Usawa Literary Review is headquartered in Mumbai, India.
PIN Code: 400050
Interested in working or collaborating with us?
Contact Us

TO LOSE EVERYTHING

High heels and false dreams lead to violated body and an ocean of hurt.

December 1, 2021

My journey began with a pair of high-heels –
the first thing I saw as she stepped out of her Jaguar.

Slick and poised, the lady called herself Madonna,
always bought something when she visited my stall.
Smoking a pipe she would smile, watch me haggle.

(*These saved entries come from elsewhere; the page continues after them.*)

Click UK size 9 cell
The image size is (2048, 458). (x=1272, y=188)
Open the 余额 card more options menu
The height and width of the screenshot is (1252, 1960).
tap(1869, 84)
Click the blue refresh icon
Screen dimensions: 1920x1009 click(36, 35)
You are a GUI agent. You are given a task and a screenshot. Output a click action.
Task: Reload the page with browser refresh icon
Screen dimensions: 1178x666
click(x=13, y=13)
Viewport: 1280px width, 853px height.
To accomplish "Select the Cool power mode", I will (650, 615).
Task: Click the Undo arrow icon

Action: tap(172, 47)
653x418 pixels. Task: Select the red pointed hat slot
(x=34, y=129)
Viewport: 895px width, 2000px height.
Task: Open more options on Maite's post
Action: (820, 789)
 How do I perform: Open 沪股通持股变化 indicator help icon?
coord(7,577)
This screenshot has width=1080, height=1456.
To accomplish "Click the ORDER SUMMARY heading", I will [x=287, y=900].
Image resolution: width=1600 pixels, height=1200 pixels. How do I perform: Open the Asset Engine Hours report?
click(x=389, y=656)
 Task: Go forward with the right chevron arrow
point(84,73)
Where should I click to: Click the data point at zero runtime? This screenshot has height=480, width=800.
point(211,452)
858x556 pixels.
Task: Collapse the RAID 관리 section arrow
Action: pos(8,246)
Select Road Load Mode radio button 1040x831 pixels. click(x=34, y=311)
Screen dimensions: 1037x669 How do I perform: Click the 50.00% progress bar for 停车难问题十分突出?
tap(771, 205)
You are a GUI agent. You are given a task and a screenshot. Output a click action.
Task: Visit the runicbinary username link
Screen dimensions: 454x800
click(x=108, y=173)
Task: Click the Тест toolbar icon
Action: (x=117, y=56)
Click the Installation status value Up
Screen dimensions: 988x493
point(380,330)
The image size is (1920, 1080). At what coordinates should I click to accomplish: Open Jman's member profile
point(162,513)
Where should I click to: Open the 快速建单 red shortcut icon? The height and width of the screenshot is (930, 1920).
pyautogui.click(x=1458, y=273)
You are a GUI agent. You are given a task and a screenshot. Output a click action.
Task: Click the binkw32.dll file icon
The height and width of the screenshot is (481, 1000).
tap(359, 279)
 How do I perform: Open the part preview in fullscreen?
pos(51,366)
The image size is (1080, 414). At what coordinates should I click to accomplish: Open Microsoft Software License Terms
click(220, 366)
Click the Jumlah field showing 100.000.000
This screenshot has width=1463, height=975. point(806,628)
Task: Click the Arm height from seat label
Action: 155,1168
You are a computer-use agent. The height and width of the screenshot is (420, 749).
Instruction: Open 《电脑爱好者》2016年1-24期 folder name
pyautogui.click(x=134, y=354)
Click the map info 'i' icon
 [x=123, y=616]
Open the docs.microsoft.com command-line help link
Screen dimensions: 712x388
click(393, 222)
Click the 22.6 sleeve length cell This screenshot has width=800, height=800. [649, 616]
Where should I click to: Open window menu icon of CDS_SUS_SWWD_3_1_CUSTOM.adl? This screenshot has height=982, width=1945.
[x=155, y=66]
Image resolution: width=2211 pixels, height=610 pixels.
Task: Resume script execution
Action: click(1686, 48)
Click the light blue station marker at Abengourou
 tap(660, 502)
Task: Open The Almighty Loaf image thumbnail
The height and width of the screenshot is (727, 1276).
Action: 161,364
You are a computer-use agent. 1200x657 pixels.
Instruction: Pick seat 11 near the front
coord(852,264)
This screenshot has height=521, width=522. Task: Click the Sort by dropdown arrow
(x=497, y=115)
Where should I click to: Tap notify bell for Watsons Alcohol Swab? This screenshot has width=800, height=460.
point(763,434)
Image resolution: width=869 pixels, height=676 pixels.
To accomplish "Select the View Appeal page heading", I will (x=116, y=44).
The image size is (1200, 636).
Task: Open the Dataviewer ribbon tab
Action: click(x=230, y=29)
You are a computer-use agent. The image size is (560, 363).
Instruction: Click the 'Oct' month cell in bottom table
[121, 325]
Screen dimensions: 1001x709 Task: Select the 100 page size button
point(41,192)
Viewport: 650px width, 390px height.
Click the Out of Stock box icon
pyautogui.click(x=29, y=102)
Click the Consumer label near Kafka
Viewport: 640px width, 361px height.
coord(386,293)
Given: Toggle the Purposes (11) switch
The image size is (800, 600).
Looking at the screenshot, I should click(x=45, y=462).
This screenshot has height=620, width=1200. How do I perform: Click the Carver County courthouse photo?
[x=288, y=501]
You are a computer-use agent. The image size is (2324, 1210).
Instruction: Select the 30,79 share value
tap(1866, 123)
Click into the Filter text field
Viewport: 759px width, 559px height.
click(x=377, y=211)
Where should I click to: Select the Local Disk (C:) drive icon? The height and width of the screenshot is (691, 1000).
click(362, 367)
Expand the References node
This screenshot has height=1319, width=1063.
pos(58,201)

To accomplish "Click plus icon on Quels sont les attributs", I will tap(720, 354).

She took me under her wing, spoke of worlds
beyond my dreams – London, Paris, New York, Berlin.

I am from a small village with a handful of houses,
where everybody knows everybody else’s business.

As children we never had enough, always wanted more.
Was it so wrong? She gave me gifts – silk stockings,
shoes, scarves, dresses – made me feel special.

Father wanted me to marry a decrepit landlord,
young men these days work and settle abroad.
Life stretched out like an endless dirt road.

One night I left, thinking of making a fresh start.
Some parents give their children roots, others wings.

How would I know there’d be so many men lusting
after the same thing every day, never a day of rest?
The bosses raped us when we slept, even when we bled.

Men are the worst of all animals. And that woman
who traded me into a life I wouldn’t curse my enemy
with, what punishment would be right for her?

When the police arrested us, I was not worried.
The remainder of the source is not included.